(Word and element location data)

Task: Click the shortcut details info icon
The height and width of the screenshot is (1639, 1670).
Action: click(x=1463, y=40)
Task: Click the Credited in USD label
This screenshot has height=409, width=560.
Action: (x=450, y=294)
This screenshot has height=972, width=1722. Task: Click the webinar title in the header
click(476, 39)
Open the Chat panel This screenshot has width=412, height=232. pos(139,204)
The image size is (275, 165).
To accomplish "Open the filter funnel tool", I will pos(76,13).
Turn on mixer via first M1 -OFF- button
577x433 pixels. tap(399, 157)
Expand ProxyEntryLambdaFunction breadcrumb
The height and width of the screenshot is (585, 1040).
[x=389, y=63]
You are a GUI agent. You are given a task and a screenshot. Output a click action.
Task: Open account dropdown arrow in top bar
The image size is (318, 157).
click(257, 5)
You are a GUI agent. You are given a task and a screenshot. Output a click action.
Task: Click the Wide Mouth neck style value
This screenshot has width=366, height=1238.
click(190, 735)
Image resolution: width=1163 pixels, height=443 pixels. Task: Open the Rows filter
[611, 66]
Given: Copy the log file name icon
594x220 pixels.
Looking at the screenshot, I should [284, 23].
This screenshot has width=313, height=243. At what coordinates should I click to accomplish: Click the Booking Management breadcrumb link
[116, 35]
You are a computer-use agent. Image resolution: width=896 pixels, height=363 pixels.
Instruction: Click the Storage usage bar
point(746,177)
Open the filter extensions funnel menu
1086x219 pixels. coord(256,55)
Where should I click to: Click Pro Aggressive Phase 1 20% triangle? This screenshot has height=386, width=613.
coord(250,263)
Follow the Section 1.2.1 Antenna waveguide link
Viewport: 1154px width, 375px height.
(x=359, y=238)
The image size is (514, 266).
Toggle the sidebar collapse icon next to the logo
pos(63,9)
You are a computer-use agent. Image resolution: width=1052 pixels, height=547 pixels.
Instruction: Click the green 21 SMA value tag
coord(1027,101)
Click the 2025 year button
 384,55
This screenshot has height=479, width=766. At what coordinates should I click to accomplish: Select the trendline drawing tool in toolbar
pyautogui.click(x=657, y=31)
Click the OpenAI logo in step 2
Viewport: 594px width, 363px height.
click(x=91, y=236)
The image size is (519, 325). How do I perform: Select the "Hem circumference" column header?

▸ Exercise instructions: Copy out the records exactly, starting with the line that contains "This screenshot has width=313, height=243." and going on through the end of the records.

▸ Result of this exercise:
This screenshot has width=313, height=243. At what coordinates should I click to accomplish: Click the Booking Management breadcrumb link
[116, 35]
You are a computer-use agent. Image resolution: width=896 pixels, height=363 pixels.
Instruction: Click the Storage usage bar
point(746,177)
Open the filter extensions funnel menu
1086x219 pixels. coord(256,55)
Where should I click to: Click Pro Aggressive Phase 1 20% triangle? This screenshot has height=386, width=613.
coord(250,263)
Follow the Section 1.2.1 Antenna waveguide link
Viewport: 1154px width, 375px height.
(x=359, y=238)
The image size is (514, 266).
Toggle the sidebar collapse icon next to the logo
pos(63,9)
You are a computer-use agent. Image resolution: width=1052 pixels, height=547 pixels.
Instruction: Click the green 21 SMA value tag
coord(1027,101)
Click the 2025 year button
 384,55
This screenshot has height=479, width=766. At what coordinates should I click to accomplish: Select the trendline drawing tool in toolbar
pyautogui.click(x=657, y=31)
Click the OpenAI logo in step 2
Viewport: 594px width, 363px height.
click(x=91, y=236)
The image size is (519, 325). How do I perform: Select the "Hem circumference" column header?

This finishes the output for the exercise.